Entre sus argumentos estaba la justificación de la violencia, aunque fuera para combatir al mal, la denominación del Doctor Infierno con ese nombre «cuando la Iglesia ya no habla de infierno» y la excesiva tecnificación del mundo que aparecía en la serie. Tal vez el comentario más llamativo era el relativo al Barón Ashler que, al integrar, en un solo ser una personalidad masculina y otra femenina, contribuía a «desfigurar el rol sexual del niño, puesto que, a esa edad, se le debe enseñar roles funcionales y no sexuales, que no hacen sino confundirle conceptos que aún no tiene claros». Una opinión refrendada por el psicólogo infantil Benito Fernández que sostenía que «en el plano sexual, la imagen del barón es totalmente negativa y simboliza, en un mismo personaje, al padre-madre destructor y malo, imagen totémica muy antigua, ante el que se alza el padre bueno -Mazinger-, tecnológico, que defiende al niño».
Miedo a que los niños jueguen
A ese artículo de ABC se sumaría el 23 de septiembre de 1978 otro firmado por Natalia Figueroa, periodista conocida además de por su trabajo, por ser la esposa del cantante Rapahel. En él y bajo el título de ¿Jugamos a matarnos?, Figueroa criticaba la serie japonesa por fomentar la violencia que ejemplificaba recreando un diálogo entre unos niños que jugaban:
-Tu morías al momento, en cuanto yo te echaba los rayos láser. Y te caías por la cuesta.
-¿Quién era yo entonces? ¿El bruto mecánico?
-Sí. Y yo, Mazinger Z.
Los niños hacen toda clase de ruidos bélicos. La niña, a quien han dejado un poco olvidada, se queja: ¿Y yo? ¿Yo quién soy? ¿Tú? Pues Sayaka ¿Quieres?
-Sí, claro!
Siguen los ruidos y los gritos terribles: ¡Puños fuera ¡Planeador abajo! ¡Propulsor. ¡A volar! ¡Rayos láser! ¡Fuego! Las mesas, las sillas, todo cuanto hay en el jardín frente al mar salta por los aires y cae luego al suelo. Se asoma la madre:
-Pero ¡qué habéis hecho! Pero ¡qué barbaridad es ésta ¡Mirad cómo está todo! ¡No hay derecho...!
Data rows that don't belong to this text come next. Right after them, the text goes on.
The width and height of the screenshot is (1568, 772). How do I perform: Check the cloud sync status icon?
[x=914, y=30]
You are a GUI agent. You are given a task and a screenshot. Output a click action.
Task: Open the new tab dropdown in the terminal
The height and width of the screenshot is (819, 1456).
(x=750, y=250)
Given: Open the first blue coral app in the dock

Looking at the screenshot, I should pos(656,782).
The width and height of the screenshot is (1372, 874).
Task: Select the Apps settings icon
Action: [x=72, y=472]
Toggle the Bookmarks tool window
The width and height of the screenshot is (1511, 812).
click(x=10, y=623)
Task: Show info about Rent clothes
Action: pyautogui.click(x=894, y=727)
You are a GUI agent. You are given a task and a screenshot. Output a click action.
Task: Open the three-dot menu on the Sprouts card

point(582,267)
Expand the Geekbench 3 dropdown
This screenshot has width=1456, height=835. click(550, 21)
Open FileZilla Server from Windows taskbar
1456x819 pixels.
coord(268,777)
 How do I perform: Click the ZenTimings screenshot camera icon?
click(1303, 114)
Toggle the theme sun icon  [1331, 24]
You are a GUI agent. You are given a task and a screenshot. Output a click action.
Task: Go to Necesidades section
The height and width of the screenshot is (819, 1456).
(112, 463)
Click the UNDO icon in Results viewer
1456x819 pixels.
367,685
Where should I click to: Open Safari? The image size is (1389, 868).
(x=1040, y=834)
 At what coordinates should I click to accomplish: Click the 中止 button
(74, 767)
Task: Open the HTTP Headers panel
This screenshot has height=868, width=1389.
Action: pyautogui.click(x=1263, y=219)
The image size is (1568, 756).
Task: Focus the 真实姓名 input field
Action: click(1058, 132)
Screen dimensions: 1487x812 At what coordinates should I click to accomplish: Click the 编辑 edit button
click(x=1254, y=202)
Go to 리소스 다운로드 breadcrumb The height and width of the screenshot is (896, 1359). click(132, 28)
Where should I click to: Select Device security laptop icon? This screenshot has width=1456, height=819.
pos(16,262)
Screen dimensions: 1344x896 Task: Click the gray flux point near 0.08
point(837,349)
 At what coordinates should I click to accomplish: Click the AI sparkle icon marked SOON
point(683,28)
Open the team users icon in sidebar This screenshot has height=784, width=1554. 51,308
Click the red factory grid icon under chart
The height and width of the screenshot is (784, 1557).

-¡Quítate, mamá, que hay rayos láser y sales hecha pedazos, desintegrada…!
Uno de los niños lleva puesta la careta de Mazinger Y otro, metido de lleno en su papel, dispara en ese instante uno de esos puños enormes, de plástico muy duro, iguales a los que aparecen en la serie de televisión (agotados en las jugueterías) y lo dispara con todas sus fuerzas. El abuelo, que está leyendo tranquilamente, recibe un soberano golpe en el estómago. Va furioso hacia el chiquillo, que escapa.
-¿Pero esto qué es? -exclama dirigiéndose a la madre- ¿A dónde vamos a llegar? ¿Y te quedas así, tan fresca...? ¿Quieres decirme a qué barbaridad juegan tus hijos?
-A Mazinger Z -contesta la abuelita, en calma, levantando la vista de su labor, como quien diese el nombre de la más famosa novela.
-¿A qué…?
Más de tres décadas después de la primera emisión de la serie, que volvió a emitirse en Telecinco en los años 90, el creador de Mazinger Z viajó a Barcelona para participar en el Salón del Cómic de Barcelona de 2012. Preguntado por la excesiva violencia de su serie, Go Nagai afirmó que «Estoy convencido de que los niños deben saber que existe la guerra, la violencia o los conflictos […] Esas cosas pasan en el mundo en el que vivimos, que es también el suyo. Pretendo que en mis obras se refleje la sociedad en que vivimos, y la violencia es una parte de ella».
También hacía referencia a que no había que temer a los robots, sino a aquellos que los construyen y defendía que, aunque hubiera que «respetar la cultura propia», «hay que construir una nueva cultura encima de la que tenemos. Hay que tener sueños, si no seríamos animalitos».
Animalitos como los de las producciones Disney que, aunque mucho menos violentos que las producciones de Nagai y aparentemente menos peligrosos para estos moralistas, tenían un mensaje mucho más preocupante. Aquel destinado a perpetuar las estructuras liberales y capitalistas porque, como decían Ariel Dorfman y Armand Mattelart, en el universo del estadounidense «no hay discrepancias entre padres e hijos: el futuro es igual al presente y el presente es igual al pasado».